**TASK TO COMPLETE:**
Switch "Canada" to "Mexico" in the part of the records that opens with the line containing "Les auteurs (259, 1580)" and closes with the line containing "Delhi (705, 1800)". Give those lines again with nothing else changed.

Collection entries
---+---
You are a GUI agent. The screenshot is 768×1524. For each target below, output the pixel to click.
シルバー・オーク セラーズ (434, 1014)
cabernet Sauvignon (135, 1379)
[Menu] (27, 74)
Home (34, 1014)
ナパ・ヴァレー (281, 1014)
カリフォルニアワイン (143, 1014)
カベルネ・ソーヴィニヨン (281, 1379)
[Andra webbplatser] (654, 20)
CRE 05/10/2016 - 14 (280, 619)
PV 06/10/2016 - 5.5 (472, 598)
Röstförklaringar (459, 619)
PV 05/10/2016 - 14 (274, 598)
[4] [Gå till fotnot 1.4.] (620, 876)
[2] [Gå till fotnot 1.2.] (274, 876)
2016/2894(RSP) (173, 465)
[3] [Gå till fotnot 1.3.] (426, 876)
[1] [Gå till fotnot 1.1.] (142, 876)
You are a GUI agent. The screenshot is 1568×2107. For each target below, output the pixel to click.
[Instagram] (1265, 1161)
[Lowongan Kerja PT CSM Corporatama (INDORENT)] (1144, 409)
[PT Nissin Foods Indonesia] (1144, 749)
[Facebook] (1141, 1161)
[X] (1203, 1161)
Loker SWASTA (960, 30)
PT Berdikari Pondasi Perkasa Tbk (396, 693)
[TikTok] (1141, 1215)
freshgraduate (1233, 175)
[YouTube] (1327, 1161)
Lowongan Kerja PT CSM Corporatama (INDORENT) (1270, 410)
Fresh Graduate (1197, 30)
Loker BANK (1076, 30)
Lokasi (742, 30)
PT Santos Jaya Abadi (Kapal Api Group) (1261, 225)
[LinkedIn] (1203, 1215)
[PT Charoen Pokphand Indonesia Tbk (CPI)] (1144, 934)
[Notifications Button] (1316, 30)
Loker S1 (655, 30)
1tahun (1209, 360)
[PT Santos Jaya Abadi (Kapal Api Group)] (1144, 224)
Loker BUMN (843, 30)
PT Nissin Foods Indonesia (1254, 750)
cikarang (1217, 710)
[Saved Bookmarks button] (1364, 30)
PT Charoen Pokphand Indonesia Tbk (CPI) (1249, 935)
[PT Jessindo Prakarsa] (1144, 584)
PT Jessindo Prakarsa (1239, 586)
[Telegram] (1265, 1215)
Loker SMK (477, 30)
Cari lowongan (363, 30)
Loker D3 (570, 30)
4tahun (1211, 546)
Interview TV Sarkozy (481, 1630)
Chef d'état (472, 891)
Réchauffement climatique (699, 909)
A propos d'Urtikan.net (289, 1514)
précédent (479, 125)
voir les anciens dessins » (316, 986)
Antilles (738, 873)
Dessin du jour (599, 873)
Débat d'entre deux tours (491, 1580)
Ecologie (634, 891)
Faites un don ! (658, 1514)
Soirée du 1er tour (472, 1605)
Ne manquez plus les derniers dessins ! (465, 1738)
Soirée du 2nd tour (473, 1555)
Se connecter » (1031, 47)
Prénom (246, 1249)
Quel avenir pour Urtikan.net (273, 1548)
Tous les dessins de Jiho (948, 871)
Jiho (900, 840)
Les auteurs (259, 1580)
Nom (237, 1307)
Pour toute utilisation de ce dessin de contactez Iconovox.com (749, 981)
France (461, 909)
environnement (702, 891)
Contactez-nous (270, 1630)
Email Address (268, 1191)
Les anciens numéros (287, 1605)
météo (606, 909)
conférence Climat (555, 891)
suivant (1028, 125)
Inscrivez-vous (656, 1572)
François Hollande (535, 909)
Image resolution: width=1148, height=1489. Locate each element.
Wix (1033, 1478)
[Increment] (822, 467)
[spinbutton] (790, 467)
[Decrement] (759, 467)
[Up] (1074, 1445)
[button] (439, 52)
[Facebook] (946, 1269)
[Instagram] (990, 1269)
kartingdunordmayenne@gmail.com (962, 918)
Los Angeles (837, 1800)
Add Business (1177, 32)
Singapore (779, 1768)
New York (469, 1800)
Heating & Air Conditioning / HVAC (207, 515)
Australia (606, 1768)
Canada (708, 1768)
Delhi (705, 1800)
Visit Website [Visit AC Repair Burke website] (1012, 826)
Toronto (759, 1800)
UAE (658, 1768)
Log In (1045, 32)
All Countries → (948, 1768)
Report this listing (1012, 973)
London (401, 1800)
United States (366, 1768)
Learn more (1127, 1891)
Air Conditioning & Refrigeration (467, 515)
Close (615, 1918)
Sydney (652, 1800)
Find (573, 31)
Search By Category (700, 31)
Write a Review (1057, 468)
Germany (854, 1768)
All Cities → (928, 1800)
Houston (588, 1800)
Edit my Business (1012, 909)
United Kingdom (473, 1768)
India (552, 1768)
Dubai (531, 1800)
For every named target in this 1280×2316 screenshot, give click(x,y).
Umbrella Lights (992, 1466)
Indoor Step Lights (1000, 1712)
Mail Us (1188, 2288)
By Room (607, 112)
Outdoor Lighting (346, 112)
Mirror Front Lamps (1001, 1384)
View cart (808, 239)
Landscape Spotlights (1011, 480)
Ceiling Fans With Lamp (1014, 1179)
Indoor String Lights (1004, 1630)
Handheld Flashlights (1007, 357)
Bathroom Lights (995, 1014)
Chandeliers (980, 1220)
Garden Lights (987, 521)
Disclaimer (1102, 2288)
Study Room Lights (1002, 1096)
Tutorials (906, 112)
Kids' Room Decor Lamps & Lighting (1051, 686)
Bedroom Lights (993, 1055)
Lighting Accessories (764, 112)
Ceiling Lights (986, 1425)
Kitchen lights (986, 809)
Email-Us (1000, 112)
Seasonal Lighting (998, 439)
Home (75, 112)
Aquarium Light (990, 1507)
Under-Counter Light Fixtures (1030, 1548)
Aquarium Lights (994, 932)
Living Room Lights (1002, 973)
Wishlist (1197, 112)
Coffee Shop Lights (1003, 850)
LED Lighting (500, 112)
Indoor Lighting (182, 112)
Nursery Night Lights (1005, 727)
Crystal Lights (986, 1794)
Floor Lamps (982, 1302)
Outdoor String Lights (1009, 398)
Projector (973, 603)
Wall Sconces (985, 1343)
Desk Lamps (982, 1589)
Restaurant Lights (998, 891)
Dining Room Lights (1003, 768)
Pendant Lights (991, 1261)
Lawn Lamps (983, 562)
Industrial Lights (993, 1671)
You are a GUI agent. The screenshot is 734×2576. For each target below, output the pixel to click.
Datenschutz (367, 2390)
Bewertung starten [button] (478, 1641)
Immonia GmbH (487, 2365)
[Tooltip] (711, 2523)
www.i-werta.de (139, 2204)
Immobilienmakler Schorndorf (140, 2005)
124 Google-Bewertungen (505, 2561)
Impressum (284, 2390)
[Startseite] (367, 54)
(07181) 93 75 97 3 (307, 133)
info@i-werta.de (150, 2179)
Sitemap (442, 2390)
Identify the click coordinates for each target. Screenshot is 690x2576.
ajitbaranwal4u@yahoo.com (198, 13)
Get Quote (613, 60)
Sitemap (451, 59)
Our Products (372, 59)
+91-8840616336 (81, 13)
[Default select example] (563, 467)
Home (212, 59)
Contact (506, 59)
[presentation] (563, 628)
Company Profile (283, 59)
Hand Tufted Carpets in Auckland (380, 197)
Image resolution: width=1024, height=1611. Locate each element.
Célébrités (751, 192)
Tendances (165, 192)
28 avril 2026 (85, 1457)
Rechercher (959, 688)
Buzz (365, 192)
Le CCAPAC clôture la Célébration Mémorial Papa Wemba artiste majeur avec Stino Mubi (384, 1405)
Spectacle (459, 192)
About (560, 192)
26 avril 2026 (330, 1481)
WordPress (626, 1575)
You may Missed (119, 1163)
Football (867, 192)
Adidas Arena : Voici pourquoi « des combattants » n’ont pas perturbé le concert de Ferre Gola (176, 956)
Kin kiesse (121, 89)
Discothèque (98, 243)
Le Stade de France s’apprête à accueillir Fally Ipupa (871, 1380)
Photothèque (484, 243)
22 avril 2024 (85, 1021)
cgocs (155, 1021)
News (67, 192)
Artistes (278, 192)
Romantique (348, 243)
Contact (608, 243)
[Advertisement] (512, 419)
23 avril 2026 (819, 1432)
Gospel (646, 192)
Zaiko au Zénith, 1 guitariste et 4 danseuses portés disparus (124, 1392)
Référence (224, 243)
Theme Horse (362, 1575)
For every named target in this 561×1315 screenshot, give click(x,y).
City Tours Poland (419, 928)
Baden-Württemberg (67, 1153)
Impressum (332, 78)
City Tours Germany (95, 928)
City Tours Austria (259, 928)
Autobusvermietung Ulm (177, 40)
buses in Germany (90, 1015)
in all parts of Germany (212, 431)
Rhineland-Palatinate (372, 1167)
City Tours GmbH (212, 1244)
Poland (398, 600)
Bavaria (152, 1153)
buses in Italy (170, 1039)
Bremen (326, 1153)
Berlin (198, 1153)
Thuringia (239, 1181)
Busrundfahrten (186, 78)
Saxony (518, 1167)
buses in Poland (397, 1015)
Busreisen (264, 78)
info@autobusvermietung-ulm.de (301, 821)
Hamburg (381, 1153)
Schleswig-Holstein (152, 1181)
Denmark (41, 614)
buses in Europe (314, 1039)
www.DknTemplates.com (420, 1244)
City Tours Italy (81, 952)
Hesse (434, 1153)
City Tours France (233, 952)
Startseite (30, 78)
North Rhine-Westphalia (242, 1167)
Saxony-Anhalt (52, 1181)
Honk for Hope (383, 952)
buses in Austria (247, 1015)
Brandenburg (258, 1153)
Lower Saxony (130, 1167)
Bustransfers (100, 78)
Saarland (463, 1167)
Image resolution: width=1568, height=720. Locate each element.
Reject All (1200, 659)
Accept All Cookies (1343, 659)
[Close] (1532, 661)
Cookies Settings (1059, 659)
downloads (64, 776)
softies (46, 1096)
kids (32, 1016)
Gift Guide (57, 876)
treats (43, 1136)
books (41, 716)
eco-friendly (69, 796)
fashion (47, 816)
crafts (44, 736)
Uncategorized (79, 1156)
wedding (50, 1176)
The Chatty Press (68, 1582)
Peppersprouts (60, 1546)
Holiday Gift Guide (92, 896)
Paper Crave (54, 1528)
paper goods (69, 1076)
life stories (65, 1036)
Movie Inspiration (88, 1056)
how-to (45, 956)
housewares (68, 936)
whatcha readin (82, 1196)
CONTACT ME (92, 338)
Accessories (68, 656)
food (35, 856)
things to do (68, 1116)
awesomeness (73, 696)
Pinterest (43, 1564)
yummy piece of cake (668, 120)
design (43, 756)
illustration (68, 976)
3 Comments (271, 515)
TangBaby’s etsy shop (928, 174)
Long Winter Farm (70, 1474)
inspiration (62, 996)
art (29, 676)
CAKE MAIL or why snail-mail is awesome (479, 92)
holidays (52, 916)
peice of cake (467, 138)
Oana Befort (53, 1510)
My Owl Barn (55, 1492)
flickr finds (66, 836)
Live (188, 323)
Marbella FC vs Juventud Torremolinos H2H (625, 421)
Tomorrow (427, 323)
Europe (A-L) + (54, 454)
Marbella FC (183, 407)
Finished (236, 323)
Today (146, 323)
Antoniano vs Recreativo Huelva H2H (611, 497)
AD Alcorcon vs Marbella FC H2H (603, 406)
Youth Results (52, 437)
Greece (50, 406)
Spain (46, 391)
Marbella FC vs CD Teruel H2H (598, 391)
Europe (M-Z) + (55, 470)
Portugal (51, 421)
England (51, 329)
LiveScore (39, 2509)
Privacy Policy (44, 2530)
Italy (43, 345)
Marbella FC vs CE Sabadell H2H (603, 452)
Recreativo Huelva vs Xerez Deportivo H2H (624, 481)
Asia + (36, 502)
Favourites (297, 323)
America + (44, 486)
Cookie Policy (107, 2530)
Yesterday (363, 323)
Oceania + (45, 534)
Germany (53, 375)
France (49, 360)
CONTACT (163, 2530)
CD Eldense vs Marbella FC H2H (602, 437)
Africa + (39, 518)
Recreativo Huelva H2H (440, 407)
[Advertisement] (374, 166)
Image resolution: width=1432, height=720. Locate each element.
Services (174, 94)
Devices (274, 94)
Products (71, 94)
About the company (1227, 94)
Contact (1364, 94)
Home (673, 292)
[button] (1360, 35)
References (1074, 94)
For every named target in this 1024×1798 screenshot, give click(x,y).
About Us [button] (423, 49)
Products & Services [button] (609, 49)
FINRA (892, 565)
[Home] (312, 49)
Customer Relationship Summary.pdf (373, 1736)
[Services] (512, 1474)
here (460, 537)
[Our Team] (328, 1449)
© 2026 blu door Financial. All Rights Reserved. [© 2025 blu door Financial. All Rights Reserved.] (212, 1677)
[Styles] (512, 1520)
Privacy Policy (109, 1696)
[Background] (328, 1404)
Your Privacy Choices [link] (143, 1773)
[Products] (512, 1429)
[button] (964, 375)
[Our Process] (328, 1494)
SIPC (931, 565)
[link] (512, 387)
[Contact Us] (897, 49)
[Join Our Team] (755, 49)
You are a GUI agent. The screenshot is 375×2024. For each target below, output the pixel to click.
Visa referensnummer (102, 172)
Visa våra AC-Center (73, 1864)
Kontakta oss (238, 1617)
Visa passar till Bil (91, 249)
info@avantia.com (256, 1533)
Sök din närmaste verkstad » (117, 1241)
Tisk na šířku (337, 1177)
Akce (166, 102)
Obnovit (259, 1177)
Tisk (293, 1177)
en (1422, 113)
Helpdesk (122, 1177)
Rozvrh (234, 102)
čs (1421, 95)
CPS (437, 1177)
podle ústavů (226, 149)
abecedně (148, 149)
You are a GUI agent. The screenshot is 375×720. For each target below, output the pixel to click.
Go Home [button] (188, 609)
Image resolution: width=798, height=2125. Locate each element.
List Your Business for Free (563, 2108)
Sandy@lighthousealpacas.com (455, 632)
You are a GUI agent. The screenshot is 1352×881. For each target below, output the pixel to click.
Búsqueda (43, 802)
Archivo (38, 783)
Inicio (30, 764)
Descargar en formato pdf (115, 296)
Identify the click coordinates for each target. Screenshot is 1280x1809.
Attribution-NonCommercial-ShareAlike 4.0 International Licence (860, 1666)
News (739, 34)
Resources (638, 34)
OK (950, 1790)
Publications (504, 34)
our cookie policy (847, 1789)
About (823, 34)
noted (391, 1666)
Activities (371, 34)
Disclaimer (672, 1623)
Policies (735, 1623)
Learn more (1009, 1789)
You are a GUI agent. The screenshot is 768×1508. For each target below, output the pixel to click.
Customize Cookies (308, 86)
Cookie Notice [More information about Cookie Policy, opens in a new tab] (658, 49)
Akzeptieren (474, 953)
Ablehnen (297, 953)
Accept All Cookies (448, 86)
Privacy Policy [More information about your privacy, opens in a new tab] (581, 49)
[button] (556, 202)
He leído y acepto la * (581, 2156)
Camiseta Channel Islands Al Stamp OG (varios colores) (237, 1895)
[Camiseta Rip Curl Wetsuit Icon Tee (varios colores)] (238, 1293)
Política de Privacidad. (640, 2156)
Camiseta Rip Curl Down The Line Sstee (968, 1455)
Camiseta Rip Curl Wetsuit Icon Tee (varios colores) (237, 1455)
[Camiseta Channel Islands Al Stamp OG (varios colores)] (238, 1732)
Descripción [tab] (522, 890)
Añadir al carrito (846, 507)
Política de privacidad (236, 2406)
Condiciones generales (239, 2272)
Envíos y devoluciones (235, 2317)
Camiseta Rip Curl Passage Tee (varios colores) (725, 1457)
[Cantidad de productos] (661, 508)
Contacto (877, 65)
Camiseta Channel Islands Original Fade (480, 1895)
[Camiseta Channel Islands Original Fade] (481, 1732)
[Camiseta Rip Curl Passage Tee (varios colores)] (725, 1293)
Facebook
---+---
**EXERCISE OUTPUT:**
Les auteurs (259, 1580)
Nom (237, 1307)
Pour toute utilisation de ce dessin de contactez Iconovox.com (749, 981)
France (461, 909)
environnement (702, 891)
Contactez-nous (270, 1630)
Email Address (268, 1191)
Les anciens numéros (287, 1605)
météo (606, 909)
conférence Climat (555, 891)
suivant (1028, 125)
Inscrivez-vous (656, 1572)
François Hollande (535, 909)
Image resolution: width=1148, height=1489. Locate each element.
Wix (1033, 1478)
[Increment] (822, 467)
[spinbutton] (790, 467)
[Decrement] (759, 467)
[Up] (1074, 1445)
[button] (439, 52)
[Facebook] (946, 1269)
[Instagram] (990, 1269)
kartingdunordmayenne@gmail.com (962, 918)
Los Angeles (837, 1800)
Add Business (1177, 32)
Singapore (779, 1768)
New York (469, 1800)
Heating & Air Conditioning / HVAC (207, 515)
Australia (606, 1768)
Mexico (708, 1768)
Delhi (705, 1800)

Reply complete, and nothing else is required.